Y es natural, después de todo. Mientras que el futurismo, atraído por- la dinámica caótica de la revolución, trataba de expresarse en el dinamismo caótico de las palabras, el neoclasicismo expresa la necesidad de paz, de formas estables y de una puntuación correcta. Es lo que el grupo “Cambio de dirección” denominaría “conservadurismo revolucionario”.



Marietta Chaguinian

Ahora ya está claro que la actitud benévola e incluso “simpática” de Marietta Chaguinian respecto a la revolución nace en la menos revolucionaria, la más asiática, la más pasiva, la más cristianamente resignada de las concepciones del mundo. La última novela de Chaguirian, Nuestro Destino, sirve de nota explicativa a este punto de vista. Todo es en ella psicológico, es decir, psicología trascendental, con raíces que se pierden en la religión. Se encuentran ahí caracteres “genéricos”, del espíritu y del alma, del destino numénico v del destino fenoménico, enigmas psicológicos por doquier y, para que este amontonamiento no parezca demasiado monstruoso, la novela se sitúa en un asilo de psicópatas. Ahí tenemos al muy magnífico profesor, un psiquiatra de ingenio muy fino, el más noble de los maridos y de los padres, y el menos corriente de los cristianos; la esposa es algo más simple, pero su unión con su marido, sublimada en Cristo, es total; la hija trata de rebelarse, pero luego se humilla en nombre del Señor. Un joven psiquiatra, supuesto confidente del relato, concuerda por entero con esta familia. Es inteligente, dulce y pío. Hay también un técnico de nombre sueco, excepcionalmente noble, bueno, prudente en su simplicidad, lleno de paciencia y temeroso de Dios. Está también el cura Leónid, excepcionalmente perspicaz, excepcionalmente pío, y por supuesto, como manda su vocación, temeroso de Dios. Y a su alrededor, locos o medio locos. A su través apreciamos la comprensión y la profundidad del profesor, y por otra parte, la necesidad de obedecer a Dios, que no pudo crear un mundo sin locos. Pero he aquí que llega un psiquíatra joven. Es ateo, pero evidentemente también se somete a Dios. Estas personas discuten entre sí para saber si el profesor cree en el diablo o si considera el mal como impersonal; terminan por inclinarse a pasarse sin el diablo. En la portada se lee: “1923, Moscú y Petrogrado”. ¡Esto sí que es un milagro!

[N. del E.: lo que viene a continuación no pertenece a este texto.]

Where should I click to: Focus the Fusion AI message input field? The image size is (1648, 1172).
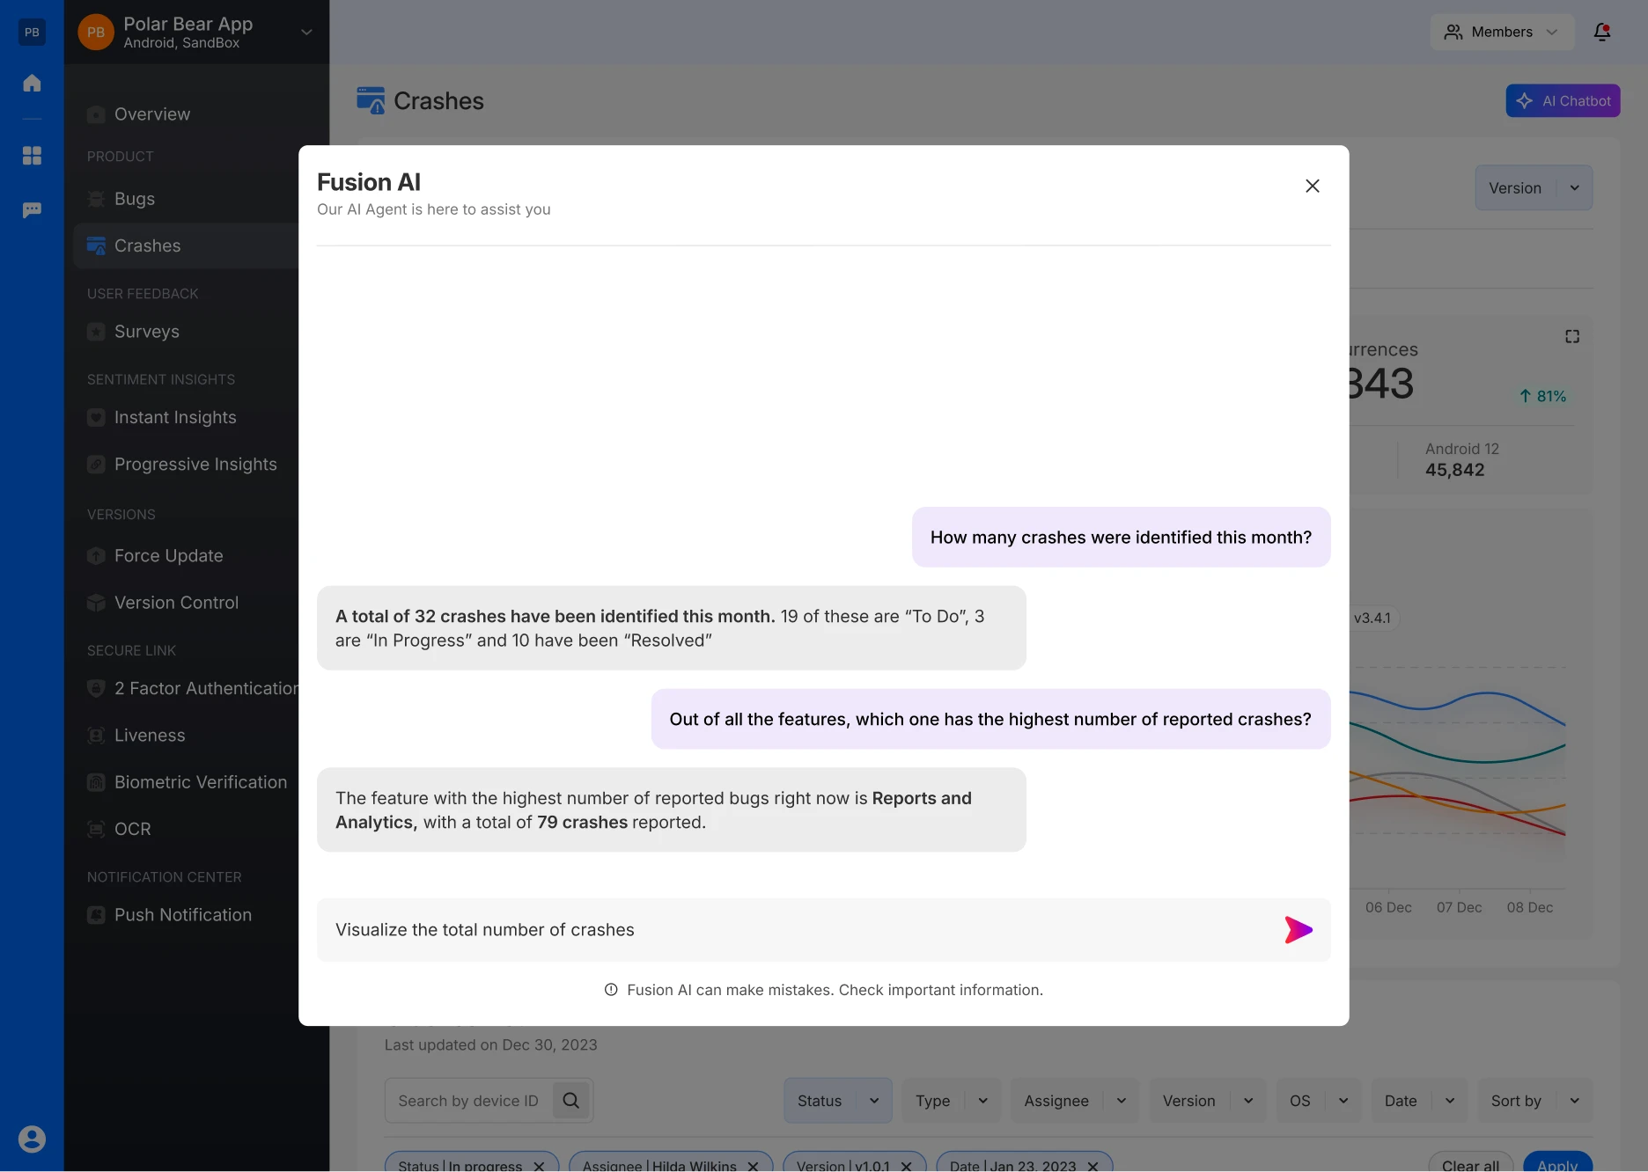(x=792, y=930)
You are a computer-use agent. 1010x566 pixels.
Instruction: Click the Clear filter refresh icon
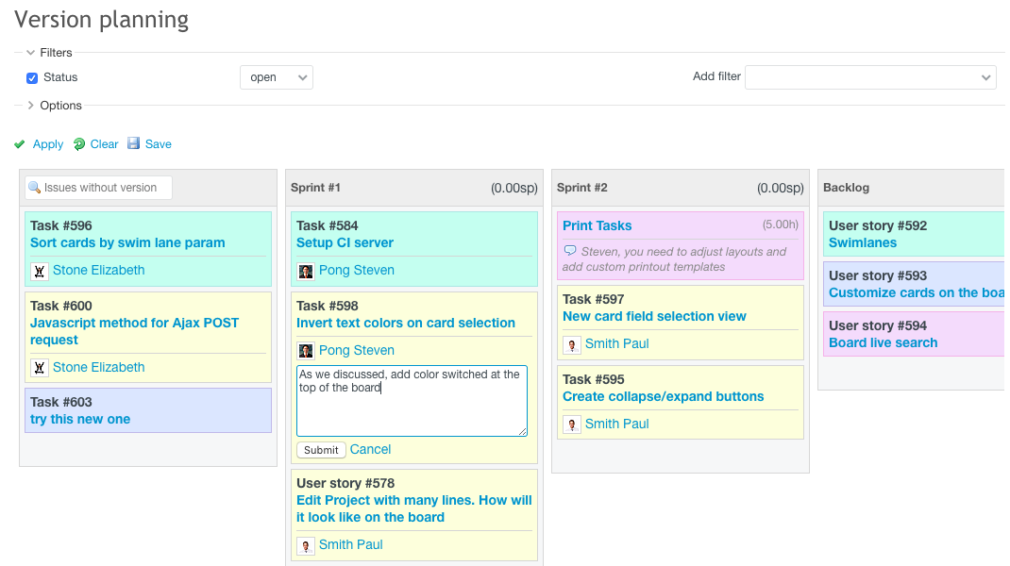(79, 144)
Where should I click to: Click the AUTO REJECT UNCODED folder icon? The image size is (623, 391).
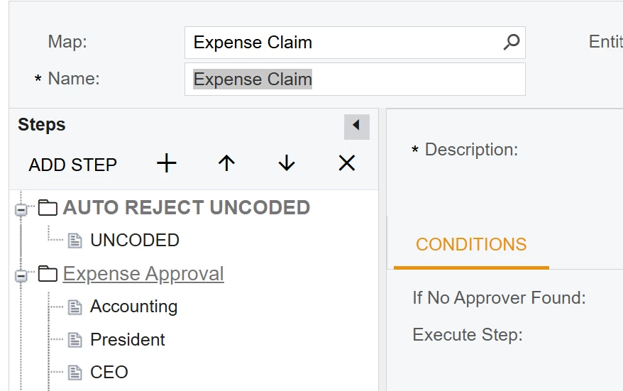48,208
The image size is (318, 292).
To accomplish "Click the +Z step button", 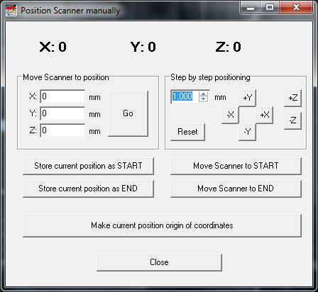I will pos(293,98).
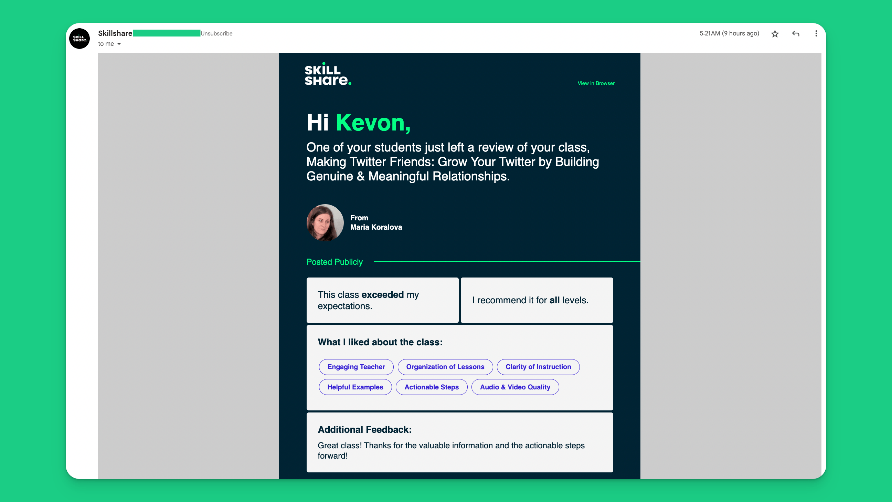This screenshot has height=502, width=892.
Task: Open View in Browser link
Action: [x=596, y=83]
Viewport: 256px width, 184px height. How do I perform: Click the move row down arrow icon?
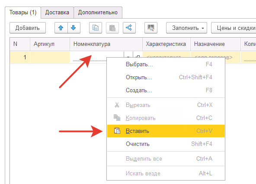74,28
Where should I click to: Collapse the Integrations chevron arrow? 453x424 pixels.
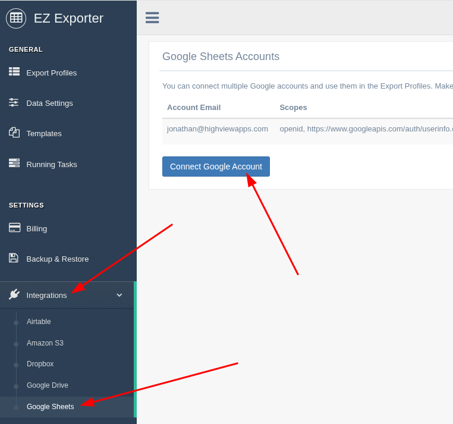click(119, 295)

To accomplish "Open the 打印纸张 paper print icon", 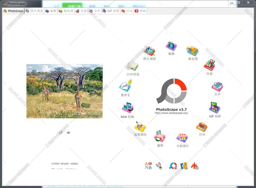I will coord(133,67).
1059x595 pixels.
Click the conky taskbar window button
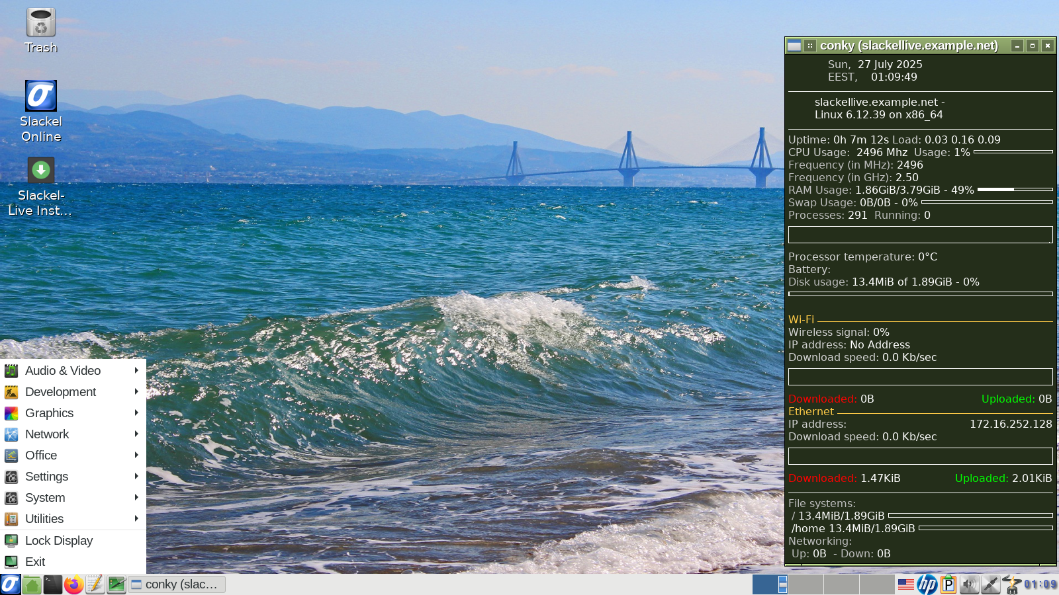(177, 584)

Los héroes de Marietta Chaguinian, sutiles, buenos y píos, no provocan la simpatía, sino una indiferencia total que a veces se convierte en náusea-, a pesar de la inteligencia evidente del autor, y a causa de todo ese lenguaje barato, de ese humor auténticamente provinciano. Incluso las figuras pías y temerosas de Dostoievski implican una parte de falsedad, porque se nota que le son extraños. En su mayoría las ha creado contra él mismo, porque él era apasionado y tenía mal carácter en todo, incluido su cristianismo pérfido. Marietta Chaguinian parece muy buena, aunque de una bondad doméstica. Ha encerrado la abundancia de sus conocimientos y su extraordinaria penetración psicológica en el marco de- su punto de vista doméstico. Ella misma lo reconoce y lo dice abiertamente. Pero la revolución no es en modo alguno un suceso doméstico. Por eso, la sumisión fatalista de Marietta Chaguinian se opone tan crudamente al espíritu y la significación de nuestra época. Y por eso sus criaturas, todo lo prudentes y pías que queráis, hieden, si me permitís el término, a beatería.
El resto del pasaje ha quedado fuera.